I thought they made a fairly bold choice with the closer of season 3. I believe I probably was in the minority there. Killing Nathan and replacing him with a brainwashed Sylar was an interesting premise, but I think that I’ve been so tainted by the show now that I’m not sure I can even enjoy it any more even if it does get halfway decent again. Here are my random thoughts through the opener.
- Claire Bennet - I started to think that they might be fixing this character. I like Claire and think that she has intermittently been one of the most interesting or at least consistent characters in the show. The whole roommate suicide thing just seemed a little weird. It’s not the situation as much as the reactions by all involved, including Claire that just seemed wrong. Her new friend’s reaction that it’s all a kick ass cool mystery seemed outlandish and childish. However, I will give the show credit , this was easily the coolest use of Claire’s power yet in the history of the show. Investigating the trajectory of a falling, jumping or thrown body was clever (and inspired the name of the episode). The only cheese factor for me was the exact same old crumpled Claire effects down to the ribs sticking through the skin. Hell, that may have even been stock footage.

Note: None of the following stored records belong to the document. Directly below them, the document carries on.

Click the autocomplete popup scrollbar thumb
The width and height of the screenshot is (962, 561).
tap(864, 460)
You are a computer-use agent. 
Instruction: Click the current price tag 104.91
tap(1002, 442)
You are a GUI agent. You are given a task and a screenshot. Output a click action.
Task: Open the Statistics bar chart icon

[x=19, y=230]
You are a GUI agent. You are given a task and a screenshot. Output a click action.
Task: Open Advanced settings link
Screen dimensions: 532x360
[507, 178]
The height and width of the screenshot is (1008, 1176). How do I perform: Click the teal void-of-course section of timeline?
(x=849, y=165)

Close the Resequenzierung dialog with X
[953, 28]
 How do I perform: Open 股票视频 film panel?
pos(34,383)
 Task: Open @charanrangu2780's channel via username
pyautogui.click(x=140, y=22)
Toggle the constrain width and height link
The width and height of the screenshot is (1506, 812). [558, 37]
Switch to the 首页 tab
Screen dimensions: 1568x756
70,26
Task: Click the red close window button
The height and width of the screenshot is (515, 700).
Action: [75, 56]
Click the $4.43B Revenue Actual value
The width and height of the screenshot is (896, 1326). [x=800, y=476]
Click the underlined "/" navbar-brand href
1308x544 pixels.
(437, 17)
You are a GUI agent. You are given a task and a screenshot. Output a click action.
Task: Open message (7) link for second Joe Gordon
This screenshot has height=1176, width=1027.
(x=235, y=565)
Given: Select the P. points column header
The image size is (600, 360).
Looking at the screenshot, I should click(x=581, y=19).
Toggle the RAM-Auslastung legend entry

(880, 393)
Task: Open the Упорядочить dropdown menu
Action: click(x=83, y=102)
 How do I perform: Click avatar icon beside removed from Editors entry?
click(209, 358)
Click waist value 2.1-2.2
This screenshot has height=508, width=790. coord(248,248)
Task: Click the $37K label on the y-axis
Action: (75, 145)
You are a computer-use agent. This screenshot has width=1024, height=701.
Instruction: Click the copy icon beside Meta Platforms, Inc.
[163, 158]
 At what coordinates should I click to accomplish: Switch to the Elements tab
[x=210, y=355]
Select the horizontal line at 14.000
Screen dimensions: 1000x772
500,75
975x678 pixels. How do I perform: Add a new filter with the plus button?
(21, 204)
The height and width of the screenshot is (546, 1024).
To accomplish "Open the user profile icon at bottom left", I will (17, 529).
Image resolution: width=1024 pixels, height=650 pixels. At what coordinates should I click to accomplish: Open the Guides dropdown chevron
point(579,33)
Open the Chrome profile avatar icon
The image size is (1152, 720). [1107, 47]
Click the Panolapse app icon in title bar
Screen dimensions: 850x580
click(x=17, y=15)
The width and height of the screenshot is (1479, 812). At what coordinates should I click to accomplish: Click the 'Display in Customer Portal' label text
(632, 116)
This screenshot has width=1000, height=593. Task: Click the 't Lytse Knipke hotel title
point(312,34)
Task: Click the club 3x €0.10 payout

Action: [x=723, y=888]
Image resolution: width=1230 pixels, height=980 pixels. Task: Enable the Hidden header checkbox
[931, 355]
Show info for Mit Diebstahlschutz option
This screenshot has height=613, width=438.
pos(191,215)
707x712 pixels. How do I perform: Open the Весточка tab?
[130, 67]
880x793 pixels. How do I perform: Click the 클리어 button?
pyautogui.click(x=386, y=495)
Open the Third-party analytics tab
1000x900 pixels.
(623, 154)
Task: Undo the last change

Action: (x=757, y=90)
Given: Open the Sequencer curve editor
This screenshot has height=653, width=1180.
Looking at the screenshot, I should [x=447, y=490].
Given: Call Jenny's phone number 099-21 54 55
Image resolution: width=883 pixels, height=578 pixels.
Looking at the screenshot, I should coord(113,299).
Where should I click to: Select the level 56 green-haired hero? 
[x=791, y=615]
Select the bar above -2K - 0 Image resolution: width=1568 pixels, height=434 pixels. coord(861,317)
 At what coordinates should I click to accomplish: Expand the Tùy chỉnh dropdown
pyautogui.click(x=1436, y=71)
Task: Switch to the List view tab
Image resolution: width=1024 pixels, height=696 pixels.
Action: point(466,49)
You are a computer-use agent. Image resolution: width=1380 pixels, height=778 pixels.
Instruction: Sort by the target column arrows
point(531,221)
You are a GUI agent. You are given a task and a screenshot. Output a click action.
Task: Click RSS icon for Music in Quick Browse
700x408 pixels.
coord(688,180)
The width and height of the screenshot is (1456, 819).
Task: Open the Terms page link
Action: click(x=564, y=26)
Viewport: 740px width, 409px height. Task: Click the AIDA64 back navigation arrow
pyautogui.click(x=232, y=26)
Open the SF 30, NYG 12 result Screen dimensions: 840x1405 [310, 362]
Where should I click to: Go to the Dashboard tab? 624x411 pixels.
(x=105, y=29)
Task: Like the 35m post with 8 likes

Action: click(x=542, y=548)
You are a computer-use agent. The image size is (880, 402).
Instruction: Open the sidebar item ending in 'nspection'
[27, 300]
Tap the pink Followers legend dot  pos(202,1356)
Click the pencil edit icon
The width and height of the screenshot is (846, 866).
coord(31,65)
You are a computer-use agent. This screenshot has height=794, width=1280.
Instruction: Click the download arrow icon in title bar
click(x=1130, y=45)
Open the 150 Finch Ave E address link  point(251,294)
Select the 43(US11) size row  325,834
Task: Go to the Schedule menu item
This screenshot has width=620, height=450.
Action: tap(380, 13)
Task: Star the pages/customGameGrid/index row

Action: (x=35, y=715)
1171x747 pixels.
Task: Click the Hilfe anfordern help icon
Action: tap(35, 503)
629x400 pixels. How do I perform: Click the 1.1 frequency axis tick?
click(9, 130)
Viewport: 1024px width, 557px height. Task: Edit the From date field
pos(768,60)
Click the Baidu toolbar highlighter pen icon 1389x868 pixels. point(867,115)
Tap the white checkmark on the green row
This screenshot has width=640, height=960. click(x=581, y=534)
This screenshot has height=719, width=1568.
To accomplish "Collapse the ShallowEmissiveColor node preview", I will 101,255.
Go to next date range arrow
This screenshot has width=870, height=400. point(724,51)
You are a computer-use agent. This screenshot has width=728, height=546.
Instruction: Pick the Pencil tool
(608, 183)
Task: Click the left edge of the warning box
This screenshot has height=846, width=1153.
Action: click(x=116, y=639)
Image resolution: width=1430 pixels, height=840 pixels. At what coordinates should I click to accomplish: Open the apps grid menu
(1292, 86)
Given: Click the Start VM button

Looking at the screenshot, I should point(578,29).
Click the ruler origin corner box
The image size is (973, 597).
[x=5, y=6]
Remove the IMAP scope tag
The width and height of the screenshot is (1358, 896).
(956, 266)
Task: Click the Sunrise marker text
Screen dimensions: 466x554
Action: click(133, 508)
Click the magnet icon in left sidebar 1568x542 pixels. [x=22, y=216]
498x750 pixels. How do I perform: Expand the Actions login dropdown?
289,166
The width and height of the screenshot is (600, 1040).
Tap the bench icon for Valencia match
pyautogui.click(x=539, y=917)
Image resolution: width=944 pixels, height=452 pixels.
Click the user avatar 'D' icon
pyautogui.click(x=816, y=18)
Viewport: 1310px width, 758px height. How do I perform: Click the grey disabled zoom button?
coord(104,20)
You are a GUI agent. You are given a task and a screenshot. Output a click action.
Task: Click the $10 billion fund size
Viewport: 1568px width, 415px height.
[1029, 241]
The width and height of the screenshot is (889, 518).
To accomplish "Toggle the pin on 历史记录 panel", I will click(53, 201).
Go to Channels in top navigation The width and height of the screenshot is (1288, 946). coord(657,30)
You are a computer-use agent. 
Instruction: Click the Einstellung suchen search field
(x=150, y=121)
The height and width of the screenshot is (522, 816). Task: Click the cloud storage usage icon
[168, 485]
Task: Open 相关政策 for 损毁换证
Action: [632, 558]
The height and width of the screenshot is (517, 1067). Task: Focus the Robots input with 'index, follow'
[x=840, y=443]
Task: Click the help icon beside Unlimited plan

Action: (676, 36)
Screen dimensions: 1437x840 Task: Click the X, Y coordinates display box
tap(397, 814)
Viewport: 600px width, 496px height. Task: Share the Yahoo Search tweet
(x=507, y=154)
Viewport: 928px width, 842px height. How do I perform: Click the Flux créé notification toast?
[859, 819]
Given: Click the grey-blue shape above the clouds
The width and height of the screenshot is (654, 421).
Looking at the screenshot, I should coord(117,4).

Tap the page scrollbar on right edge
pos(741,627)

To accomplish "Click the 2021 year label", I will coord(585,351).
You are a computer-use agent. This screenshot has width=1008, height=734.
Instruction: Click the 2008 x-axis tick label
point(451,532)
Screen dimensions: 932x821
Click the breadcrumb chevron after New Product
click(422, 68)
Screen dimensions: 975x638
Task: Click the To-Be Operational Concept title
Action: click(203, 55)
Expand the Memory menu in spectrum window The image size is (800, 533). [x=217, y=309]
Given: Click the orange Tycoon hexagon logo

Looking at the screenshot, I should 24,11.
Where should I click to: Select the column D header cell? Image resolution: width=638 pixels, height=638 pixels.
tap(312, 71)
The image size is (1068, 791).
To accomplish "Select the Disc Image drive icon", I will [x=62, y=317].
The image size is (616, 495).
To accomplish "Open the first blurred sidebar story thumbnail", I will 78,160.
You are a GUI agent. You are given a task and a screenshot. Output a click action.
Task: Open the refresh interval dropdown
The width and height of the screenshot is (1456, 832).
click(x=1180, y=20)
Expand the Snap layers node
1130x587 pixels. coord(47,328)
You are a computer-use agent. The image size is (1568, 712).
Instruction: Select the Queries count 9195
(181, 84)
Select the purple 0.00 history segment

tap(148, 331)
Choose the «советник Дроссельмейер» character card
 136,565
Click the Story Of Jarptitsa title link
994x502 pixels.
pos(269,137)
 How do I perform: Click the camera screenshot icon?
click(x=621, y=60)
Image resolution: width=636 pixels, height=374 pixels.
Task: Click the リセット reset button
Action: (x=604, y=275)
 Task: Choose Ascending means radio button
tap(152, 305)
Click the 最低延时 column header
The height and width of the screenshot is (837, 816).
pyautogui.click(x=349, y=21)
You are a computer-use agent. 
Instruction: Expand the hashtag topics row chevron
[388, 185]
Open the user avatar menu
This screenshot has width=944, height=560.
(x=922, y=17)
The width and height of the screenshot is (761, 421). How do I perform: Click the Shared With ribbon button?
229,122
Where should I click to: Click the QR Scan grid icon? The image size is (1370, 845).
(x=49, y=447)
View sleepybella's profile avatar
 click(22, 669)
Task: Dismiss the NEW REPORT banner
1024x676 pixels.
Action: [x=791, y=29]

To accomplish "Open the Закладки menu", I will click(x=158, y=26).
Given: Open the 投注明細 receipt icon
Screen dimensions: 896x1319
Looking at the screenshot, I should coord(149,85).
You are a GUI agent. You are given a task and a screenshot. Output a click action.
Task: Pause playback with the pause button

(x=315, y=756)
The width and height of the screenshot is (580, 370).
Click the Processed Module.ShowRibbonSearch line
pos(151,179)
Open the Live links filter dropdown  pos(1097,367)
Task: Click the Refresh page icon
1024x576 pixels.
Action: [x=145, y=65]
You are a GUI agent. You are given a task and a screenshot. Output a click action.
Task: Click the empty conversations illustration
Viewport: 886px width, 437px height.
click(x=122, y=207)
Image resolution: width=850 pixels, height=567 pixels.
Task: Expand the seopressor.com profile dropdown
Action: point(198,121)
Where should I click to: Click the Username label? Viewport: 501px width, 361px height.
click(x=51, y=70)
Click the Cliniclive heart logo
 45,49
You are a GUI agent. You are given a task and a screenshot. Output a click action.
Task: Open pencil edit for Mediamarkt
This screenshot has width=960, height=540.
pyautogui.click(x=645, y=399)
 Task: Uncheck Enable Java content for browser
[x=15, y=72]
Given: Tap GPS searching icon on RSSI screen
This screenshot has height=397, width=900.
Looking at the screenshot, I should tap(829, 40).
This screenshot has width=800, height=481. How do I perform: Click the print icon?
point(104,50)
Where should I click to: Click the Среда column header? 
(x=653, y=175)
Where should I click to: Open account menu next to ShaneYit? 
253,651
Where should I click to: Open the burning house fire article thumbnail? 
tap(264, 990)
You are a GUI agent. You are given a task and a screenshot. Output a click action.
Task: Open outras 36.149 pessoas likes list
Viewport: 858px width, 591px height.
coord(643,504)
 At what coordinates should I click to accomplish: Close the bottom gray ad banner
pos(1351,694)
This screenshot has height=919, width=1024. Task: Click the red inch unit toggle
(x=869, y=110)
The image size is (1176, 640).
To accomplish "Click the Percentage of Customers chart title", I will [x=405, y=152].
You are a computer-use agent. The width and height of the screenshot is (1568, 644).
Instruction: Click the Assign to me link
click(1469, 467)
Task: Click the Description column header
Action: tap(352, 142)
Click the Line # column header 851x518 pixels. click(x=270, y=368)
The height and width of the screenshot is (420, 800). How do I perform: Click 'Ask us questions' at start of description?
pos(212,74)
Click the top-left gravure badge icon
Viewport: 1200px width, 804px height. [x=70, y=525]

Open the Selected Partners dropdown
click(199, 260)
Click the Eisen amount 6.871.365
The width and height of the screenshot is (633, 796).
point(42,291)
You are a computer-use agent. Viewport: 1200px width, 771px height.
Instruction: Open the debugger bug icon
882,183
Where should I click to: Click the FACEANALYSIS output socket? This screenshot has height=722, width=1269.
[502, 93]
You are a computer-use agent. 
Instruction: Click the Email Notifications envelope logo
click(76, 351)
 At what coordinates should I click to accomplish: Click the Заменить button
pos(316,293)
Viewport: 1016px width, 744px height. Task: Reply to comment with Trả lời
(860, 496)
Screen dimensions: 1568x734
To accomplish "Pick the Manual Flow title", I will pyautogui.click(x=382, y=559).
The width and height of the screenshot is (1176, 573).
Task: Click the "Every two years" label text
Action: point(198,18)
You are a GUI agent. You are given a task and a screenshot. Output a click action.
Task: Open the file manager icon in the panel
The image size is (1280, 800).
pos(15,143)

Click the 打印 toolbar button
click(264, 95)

- Noah Bennet. What can you say about Noah right now other than YAWN. They’ve abused Noah so much with poor writing over the last two years that he’s almost beyond salvation.
- Matt Parkman/Sylar. I’m nuetral on where they’re going with this concept of Parkman’s curse bring having Sylar inside his head –or just plain going insane. I’ll give this story thread a chance, but it’s another one of those things that if they string out for weeks and weeks it will get old fast.
- Nathan/Sylar, Angela Petrelli. Loved the lunch scene where she hallucinated Sylar showing up as Nathan not realizing that he’s looking like Sylar. They need to take this storyline dark and keep it simple if it’s going to work.
- Peter Petrelli. Okay, let’s keep him cynical, sassy and rude for a while. I like what they’re doing with Peter. I like his attitude. There’s a piece of me that wonders how much of what they’re doing with Peter now and some of the rest of the characters may have worked had they done it earlier.
- Hiro and Ando. Please, make it stop. I’ll be a broken record. The thing that made Hiro interesting in season 1 was the vision of future Hiro, mature, dark and badass. over the the last two season we see the writers continually write Hiro and Ando down farther and farther almost DE-developing them. I still want to see a path that takes Hiro toward that bad-ass rogue samurai that travelled back and spoke with Peter in the subway. Instead we see Hiro and Ando continue to become more and more like children and take their stories almost nowhere.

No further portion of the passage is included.